After negotiations spanning nearly five years, involving the government, technology companies, and civil society representatives, the Centre presented the Digital Personal Data Protection Bill, 2023, to Parliament on August 3.
This legislation outlines the protocols governing the collection and utilization of information and personal data of India’s citizens, both by corporations and the government itself. The bill aims to ensure the responsible and secure handling of personal data while upholding the rights of individuals.
Data Protection Law: Key Points To Remember
- Personal data is any information linked to a specific person.
- Both businesses and government agencies use this data to provide services.
- This data helps to understand people’s preferences, thus aiding in personalisation, advertising, and making recommendations.
- Law enforcement can also benefit from the processing of personal data.
- However, unrestricted processing can violate privacy, a fundamental right, leading to issues like financial damage, reputation loss, and profiling.
- India currently lacks a dedicated data protection law.
- The Information Technology (IT) Act, 2000 governs the use of personal data in India.
- In 2017, the Indian government created a Data Protection Expert Committee, led by Justice B. N. Srikrishna, to explore data protection issues.
- The Committee presented its report in July 2018.
- Following the Committee’s advice, the Personal Data Protection Bill, 2019 was tabled in the Lok Sabha in December 2019.

**Material**
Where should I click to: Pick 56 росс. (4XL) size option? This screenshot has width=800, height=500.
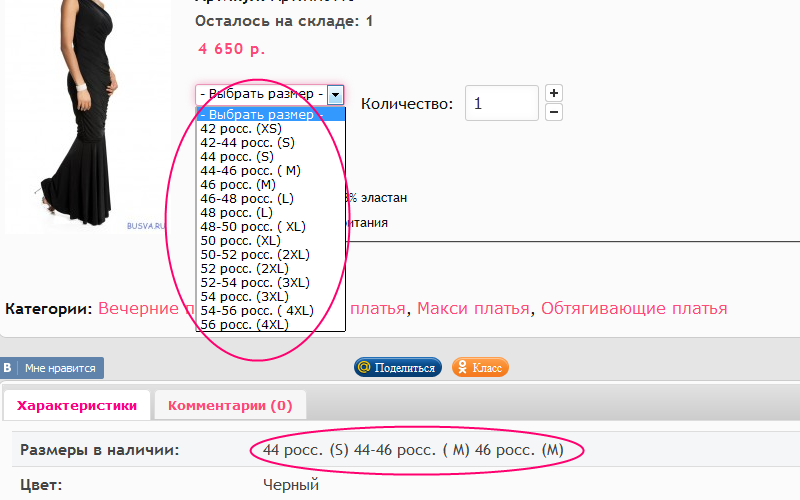[x=244, y=325]
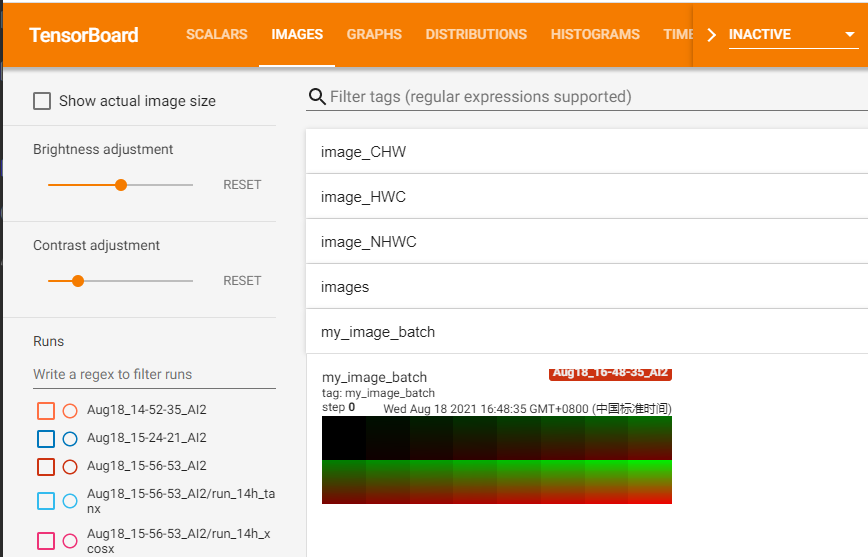Toggle checkbox for run_14h_xcosx run
This screenshot has width=868, height=557.
tap(46, 541)
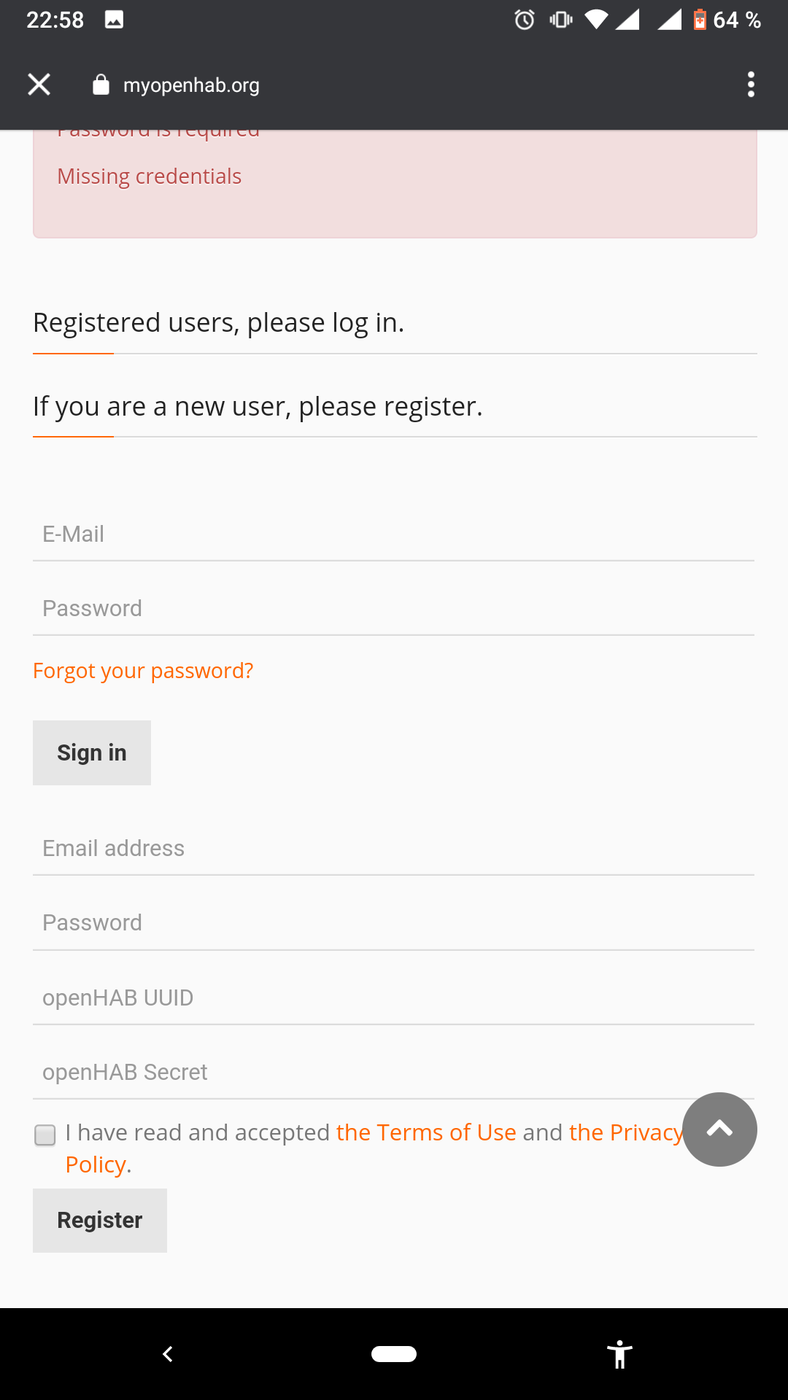This screenshot has height=1400, width=788.
Task: Click the Register button
Action: (x=100, y=1220)
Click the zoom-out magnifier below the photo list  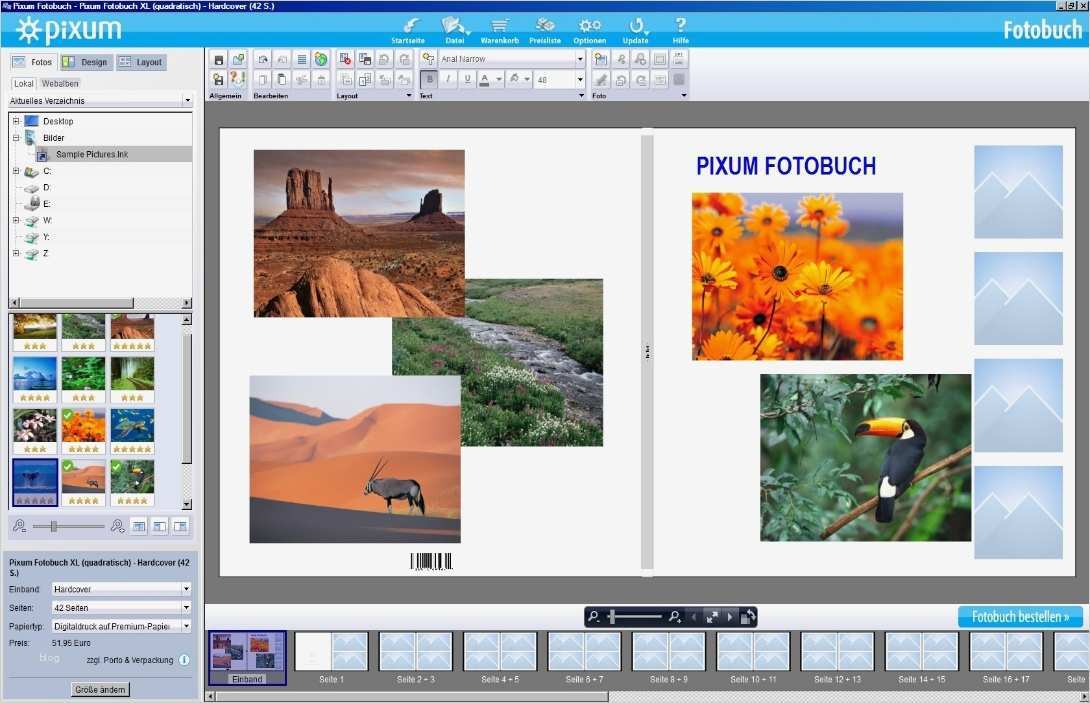[x=20, y=526]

**Stated problem**
According to the data protection text, who led the Data Protection Expert Committee that the Indian government created in 2017? Rely only on the data protection text, not on the entries.

**Exercise solution**
Justice B. N. Srikrishna.